From a physics standpoint, bonding mixed materials together is the enemy of recycling. Mechanical fasteners can be undone. Chemical bonds usually cannot.
The missing metric: energy per kilogram
Elsewhere in the energy system, we tolerate uncomfortable numbers. Biomethane plants are judged on grams of CO₂. Solar panels on lifecycle emissions. Almost every infrastructure project includes a detailed energy analysis.
Recycling largely escapes this scrutiny.
Policy still focuses on weight-based recycling rates: tonnes collected; percentages diverted from landfill so a tonne of aluminium and a tonne of mixed plastic count the same, despite radically different energy requirements.

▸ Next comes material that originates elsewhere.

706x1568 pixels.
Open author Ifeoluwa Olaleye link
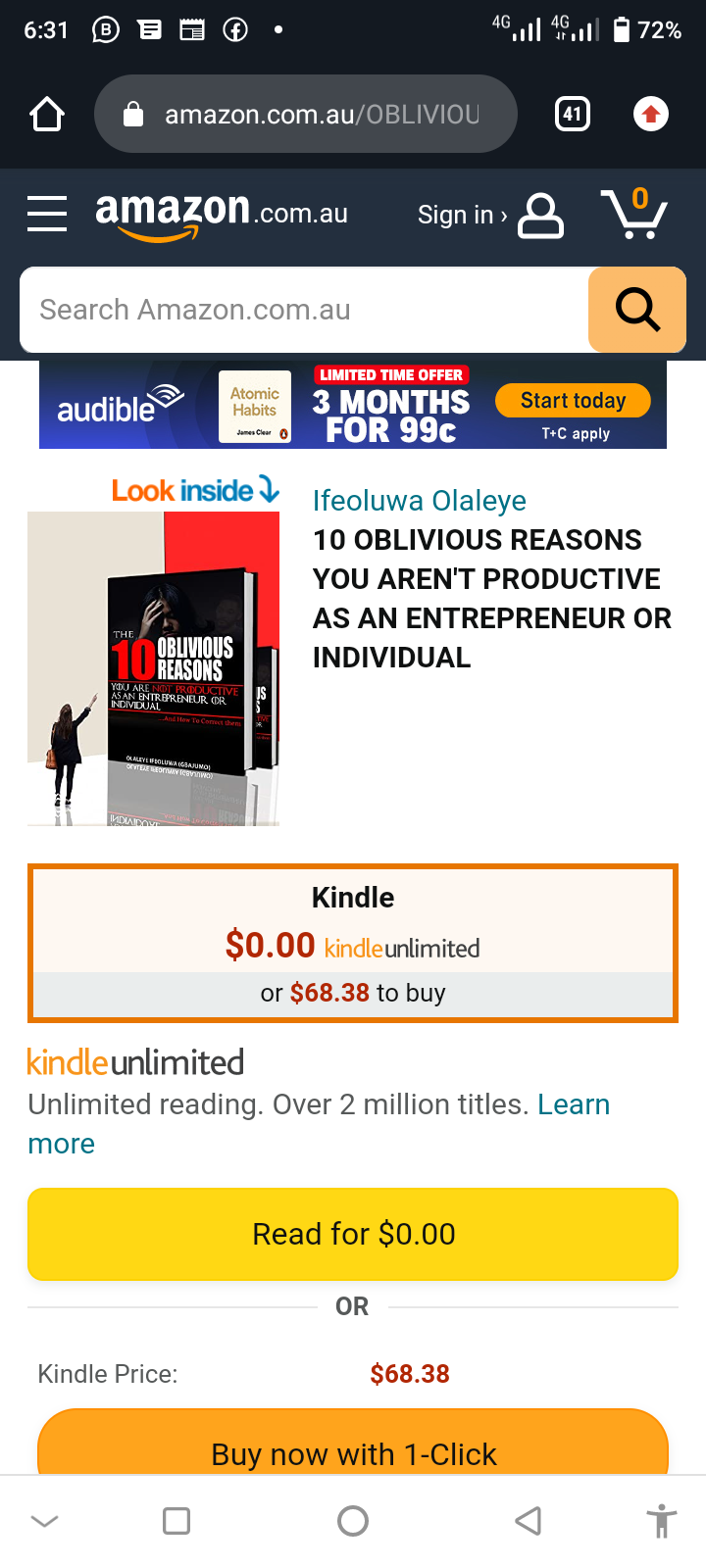point(420,501)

What is missing is a simple but awkward metric: megajoules of energy per kilogram of usable recycled material.
This would allow honest comparison between recycling streams. It would reveal where recycling genuinely saves energy and where it functions mainly as a self-esteem exercise for angsty middle-class people. It would expose perverse outcomes where energy-intensive recycling looks virtuous on paper but performs poorly in practice.
Energy transparency would not kill recycling. It would simply discourage us from burning fossil fuels to turn mixed plastic into cheap garden furniture.
Toward an energy-literate circular economy
European waste policy has delivered progress, but at a largely unknown energy cost. By focusing on weight and percentages, we have ignored the energy required to reverse entropy. The Second Law of Thermodynamics has never read an EU directive, but it remains unforgiving.
Because we do not routinely measure energy use, we design products that are almost impossible to recycle without disproportionate effort. We then act surprised when this proves difficult.
Recycling is not a miracle. It is sometimes easy, sometimes hard, often wasteful, and always energy hungry. Account for this honestly, and it can deliver real sustainability. Ignore it, and recycling becomes a comforting story we tell ourselves while using large amounts of energy to feel virtuous.
We never did discover which neighbour complained, or the name of the dead cat in our skip. We also never found out how much energy was used to recycle its contents—because nobody cared enough to measure it. And that, dear reader, is the essence of the problem.